There may have been something like ice cream cones before 1904, but the Fair made them an American icon. Different versions circulate about which vendor started using cones for ice cream at the Fair. (Origin stories are often disputed except by conservative Supreme Court judges who know with precision the original meanings of constitutional provisions.) But thousands upon thousands of ice cream cones were sold in St. Louis that summer. Soon they were appearing everywhere in the United States and new, ingenious machines were made and perfected in the United States for the fabrication of cones. Within a few years of 1904, the ice cream cone became an America icon. We may say something is as American as apple pie, but saying something is as American as an ice cream cone would be even better. And that stems from that St. Louis World’s Fair

In spite of what Heywood Broun said (“I doubt whether the world holds for any one a more soul-stirring surprise than the first adventure with ice-cream.”), I don’t remember my first taste of ice cream. I do know that I have enjoyed it in many ways. It has given me pleasure on top of a brownie or a slice of cherry pie or chocolate cake or peach cobbler. (The spouse makes a great peach cobbler.) I have loved ice cream in the eponymous ice cream sandwich. I have enjoyed it covered with chocolate or salty caramel sauce. It has been great with strawberries in season and in a banana split. Even though it is stupid, I have had admiration for it in a Baked Alaska. I have enjoyed it straight out of the carton with the light from an open freezer door. (A sage person has said, Never ask a woman who is eating ice cream from a carton how her day was.) I have enjoyed it in many flavors and in soft-serve and hard versions.

And, yes, I have enjoyed ice cream simply spooned out of a bowl. But if you want that, use a real bowl and a real spoon. Ice cream from a disposable cup with a little plastic spoon or worse, one of those wooden paddles, is not the same thing. (Yes, I have had many Dixie Cup ice creams, but they came from convenience stores where an ice cream cone was not an option.) And at home, the bowl and spoon can be washed and used again unlike disposable cups from an ice cream shop. A cone does not contribute to landfill problems. If you want to spoon ice cream into your mouth, buy some, go home, and enjoy it out of a real bowl.

You should buy an ice cream cone when you can not only because it is the American way (Do Russians stand around the Kremlin with a cone?), but also for the sensory experience. Licking ice cream from a cone is a different sensual pleasure from the other ways to enjoy it, and when a cone is available, take the opportunity. The ice cream cone, not that prissy cardboard cup and plastic spoon, is not only the American way, it affords pleasure in a way other servings of ice cream do not.

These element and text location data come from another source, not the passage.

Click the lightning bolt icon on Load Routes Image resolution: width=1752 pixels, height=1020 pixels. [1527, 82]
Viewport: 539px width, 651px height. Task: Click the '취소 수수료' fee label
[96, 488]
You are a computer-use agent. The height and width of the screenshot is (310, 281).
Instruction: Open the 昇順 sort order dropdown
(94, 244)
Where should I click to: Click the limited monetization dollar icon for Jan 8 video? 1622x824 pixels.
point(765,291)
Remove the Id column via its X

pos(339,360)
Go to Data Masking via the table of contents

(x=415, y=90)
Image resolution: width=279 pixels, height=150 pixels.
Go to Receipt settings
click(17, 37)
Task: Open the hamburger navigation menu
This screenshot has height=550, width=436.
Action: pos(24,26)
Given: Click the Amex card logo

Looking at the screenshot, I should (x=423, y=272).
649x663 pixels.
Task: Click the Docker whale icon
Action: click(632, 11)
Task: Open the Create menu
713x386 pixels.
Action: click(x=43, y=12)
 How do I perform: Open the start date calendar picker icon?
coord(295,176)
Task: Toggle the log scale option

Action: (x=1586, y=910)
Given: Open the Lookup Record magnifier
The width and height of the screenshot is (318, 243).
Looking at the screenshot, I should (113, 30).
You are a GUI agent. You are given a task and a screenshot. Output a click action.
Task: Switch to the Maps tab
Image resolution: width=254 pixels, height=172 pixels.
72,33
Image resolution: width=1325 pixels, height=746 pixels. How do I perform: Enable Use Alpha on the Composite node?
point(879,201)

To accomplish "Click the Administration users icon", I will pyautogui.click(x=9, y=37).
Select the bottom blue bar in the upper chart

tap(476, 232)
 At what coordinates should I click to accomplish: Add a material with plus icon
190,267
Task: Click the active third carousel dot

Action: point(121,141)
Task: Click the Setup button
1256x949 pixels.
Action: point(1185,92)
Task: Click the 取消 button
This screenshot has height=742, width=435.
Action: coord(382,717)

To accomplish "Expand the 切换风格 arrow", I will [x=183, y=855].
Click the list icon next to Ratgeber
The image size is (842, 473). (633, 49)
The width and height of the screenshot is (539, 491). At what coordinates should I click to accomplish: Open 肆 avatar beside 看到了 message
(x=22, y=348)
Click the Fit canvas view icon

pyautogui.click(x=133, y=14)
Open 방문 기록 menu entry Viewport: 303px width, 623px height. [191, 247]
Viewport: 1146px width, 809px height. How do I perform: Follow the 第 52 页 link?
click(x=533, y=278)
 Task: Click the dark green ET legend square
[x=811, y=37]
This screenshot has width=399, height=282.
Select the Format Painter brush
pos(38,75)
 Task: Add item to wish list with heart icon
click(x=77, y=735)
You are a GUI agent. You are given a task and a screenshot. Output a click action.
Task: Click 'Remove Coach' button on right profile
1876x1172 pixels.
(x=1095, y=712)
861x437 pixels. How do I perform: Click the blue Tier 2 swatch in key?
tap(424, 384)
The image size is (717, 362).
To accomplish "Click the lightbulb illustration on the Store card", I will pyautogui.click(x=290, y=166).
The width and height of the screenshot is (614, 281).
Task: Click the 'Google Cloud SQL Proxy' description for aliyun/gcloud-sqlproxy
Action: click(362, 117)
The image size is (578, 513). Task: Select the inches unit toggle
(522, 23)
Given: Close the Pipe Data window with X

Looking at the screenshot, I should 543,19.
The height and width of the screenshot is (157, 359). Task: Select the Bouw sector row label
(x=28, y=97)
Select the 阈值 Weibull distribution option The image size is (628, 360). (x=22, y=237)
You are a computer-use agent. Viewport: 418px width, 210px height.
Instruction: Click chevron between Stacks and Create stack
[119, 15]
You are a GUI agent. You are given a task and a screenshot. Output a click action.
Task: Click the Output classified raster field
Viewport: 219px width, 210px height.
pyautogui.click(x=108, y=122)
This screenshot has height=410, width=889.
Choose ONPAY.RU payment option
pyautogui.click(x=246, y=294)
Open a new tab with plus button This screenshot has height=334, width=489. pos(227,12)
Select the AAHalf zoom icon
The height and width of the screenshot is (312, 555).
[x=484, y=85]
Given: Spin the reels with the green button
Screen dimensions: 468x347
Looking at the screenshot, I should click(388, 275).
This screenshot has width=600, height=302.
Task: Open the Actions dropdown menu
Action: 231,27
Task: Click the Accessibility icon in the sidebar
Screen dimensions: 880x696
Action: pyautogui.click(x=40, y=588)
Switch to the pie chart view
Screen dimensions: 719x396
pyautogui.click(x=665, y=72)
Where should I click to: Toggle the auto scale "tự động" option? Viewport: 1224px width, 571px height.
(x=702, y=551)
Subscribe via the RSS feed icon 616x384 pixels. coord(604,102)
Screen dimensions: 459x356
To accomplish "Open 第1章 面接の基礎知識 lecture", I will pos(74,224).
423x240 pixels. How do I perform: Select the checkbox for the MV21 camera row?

I can already imagine the rejoinder. I don’t buy an ice cream cone for my kid because I don’t want my Mackenzie or Madison to experience that feeling when a scoop falls off and splats on the pavement. A kid who has not experienced a skinned knee has not truly experienced childhood. A child who has not suffered the tragedy of melting ice cream on the sidewalk is not ready for adulthood. Your snowflake will suffer worse than an ice cream cone mishap in life. They may have already by drawing overprotective parents.

Buy yourself an ice cream cone. Buy your kids ice cream cones. Be an American. Enjoy all that life offers.